• **Task description**
For each record below, give an exact transcription.

Stored entries:

*** Block opens ***

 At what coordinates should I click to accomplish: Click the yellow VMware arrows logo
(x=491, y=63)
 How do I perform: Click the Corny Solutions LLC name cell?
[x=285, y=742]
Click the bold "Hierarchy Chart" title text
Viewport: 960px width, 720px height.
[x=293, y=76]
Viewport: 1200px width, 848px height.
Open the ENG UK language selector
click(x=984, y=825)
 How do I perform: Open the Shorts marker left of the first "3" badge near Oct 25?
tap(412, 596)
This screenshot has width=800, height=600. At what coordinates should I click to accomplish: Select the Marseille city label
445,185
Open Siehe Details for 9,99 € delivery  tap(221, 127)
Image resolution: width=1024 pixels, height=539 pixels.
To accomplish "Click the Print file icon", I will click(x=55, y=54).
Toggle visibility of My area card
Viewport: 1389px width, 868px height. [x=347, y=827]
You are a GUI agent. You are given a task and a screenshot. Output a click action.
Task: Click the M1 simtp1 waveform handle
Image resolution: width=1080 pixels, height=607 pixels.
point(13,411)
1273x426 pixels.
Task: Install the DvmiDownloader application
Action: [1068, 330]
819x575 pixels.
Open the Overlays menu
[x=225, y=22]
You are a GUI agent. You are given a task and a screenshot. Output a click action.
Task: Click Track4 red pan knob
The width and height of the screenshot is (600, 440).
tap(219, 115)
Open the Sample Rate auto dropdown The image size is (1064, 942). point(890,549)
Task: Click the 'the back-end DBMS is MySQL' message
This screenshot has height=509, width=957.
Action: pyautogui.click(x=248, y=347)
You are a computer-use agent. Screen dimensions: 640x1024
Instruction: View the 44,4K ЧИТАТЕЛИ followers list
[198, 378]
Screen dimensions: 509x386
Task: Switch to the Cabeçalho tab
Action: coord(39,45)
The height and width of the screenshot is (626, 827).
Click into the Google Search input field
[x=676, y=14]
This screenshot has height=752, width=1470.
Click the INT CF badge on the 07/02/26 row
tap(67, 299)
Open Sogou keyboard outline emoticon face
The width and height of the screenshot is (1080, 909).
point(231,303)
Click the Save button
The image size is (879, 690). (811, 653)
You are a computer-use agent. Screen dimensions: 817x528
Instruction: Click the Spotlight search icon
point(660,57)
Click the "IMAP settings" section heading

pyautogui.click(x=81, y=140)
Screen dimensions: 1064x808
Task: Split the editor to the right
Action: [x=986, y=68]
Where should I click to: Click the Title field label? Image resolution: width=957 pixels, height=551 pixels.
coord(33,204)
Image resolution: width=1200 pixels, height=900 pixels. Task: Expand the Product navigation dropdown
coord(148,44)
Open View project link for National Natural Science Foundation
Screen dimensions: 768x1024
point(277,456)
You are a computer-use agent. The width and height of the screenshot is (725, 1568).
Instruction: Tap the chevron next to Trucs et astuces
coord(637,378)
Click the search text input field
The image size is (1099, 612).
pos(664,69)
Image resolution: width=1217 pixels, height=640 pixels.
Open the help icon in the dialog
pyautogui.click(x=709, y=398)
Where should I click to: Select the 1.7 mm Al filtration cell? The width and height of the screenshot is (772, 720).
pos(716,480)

*** Block closes ***

• **Response area**
 At what coordinates should I click to accomplish: Click the yellow VMware arrows logo
(x=491, y=63)
 How do I perform: Click the Corny Solutions LLC name cell?
[x=285, y=742]
Click the bold "Hierarchy Chart" title text
Viewport: 960px width, 720px height.
[x=293, y=76]
Viewport: 1200px width, 848px height.
Open the ENG UK language selector
click(x=984, y=825)
 How do I perform: Open the Shorts marker left of the first "3" badge near Oct 25?
tap(412, 596)
This screenshot has width=800, height=600. At what coordinates should I click to accomplish: Select the Marseille city label
445,185
Open Siehe Details for 9,99 € delivery  tap(221, 127)
Image resolution: width=1024 pixels, height=539 pixels.
To accomplish "Click the Print file icon", I will click(x=55, y=54).
Toggle visibility of My area card
Viewport: 1389px width, 868px height. [x=347, y=827]
You are a GUI agent. You are given a task and a screenshot. Output a click action.
Task: Click the M1 simtp1 waveform handle
Image resolution: width=1080 pixels, height=607 pixels.
point(13,411)
1273x426 pixels.
Task: Install the DvmiDownloader application
Action: [1068, 330]
819x575 pixels.
Open the Overlays menu
[x=225, y=22]
You are a GUI agent. You are given a task and a screenshot. Output a click action.
Task: Click Track4 red pan knob
The width and height of the screenshot is (600, 440).
tap(219, 115)
Open the Sample Rate auto dropdown The image size is (1064, 942). point(890,549)
Task: Click the 'the back-end DBMS is MySQL' message
This screenshot has height=509, width=957.
Action: pyautogui.click(x=248, y=347)
You are a computer-use agent. Screen dimensions: 640x1024
Instruction: View the 44,4K ЧИТАТЕЛИ followers list
[198, 378]
Screen dimensions: 509x386
Task: Switch to the Cabeçalho tab
Action: coord(39,45)
The height and width of the screenshot is (626, 827).
Click into the Google Search input field
[x=676, y=14]
This screenshot has height=752, width=1470.
Click the INT CF badge on the 07/02/26 row
tap(67, 299)
Open Sogou keyboard outline emoticon face
The width and height of the screenshot is (1080, 909).
point(231,303)
Click the Save button
The image size is (879, 690). (811, 653)
You are a computer-use agent. Screen dimensions: 817x528
Instruction: Click the Spotlight search icon
point(660,57)
Click the "IMAP settings" section heading

pyautogui.click(x=81, y=140)
Screen dimensions: 1064x808
Task: Split the editor to the right
Action: [x=986, y=68]
Where should I click to: Click the Title field label? Image resolution: width=957 pixels, height=551 pixels.
coord(33,204)
Image resolution: width=1200 pixels, height=900 pixels. Task: Expand the Product navigation dropdown
coord(148,44)
Open View project link for National Natural Science Foundation
Screen dimensions: 768x1024
point(277,456)
You are a computer-use agent. The width and height of the screenshot is (725, 1568).
Instruction: Tap the chevron next to Trucs et astuces
coord(637,378)
Click the search text input field
The image size is (1099, 612).
pos(664,69)
Image resolution: width=1217 pixels, height=640 pixels.
Open the help icon in the dialog
pyautogui.click(x=709, y=398)
Where should I click to: Select the 1.7 mm Al filtration cell? The width and height of the screenshot is (772, 720).
pos(716,480)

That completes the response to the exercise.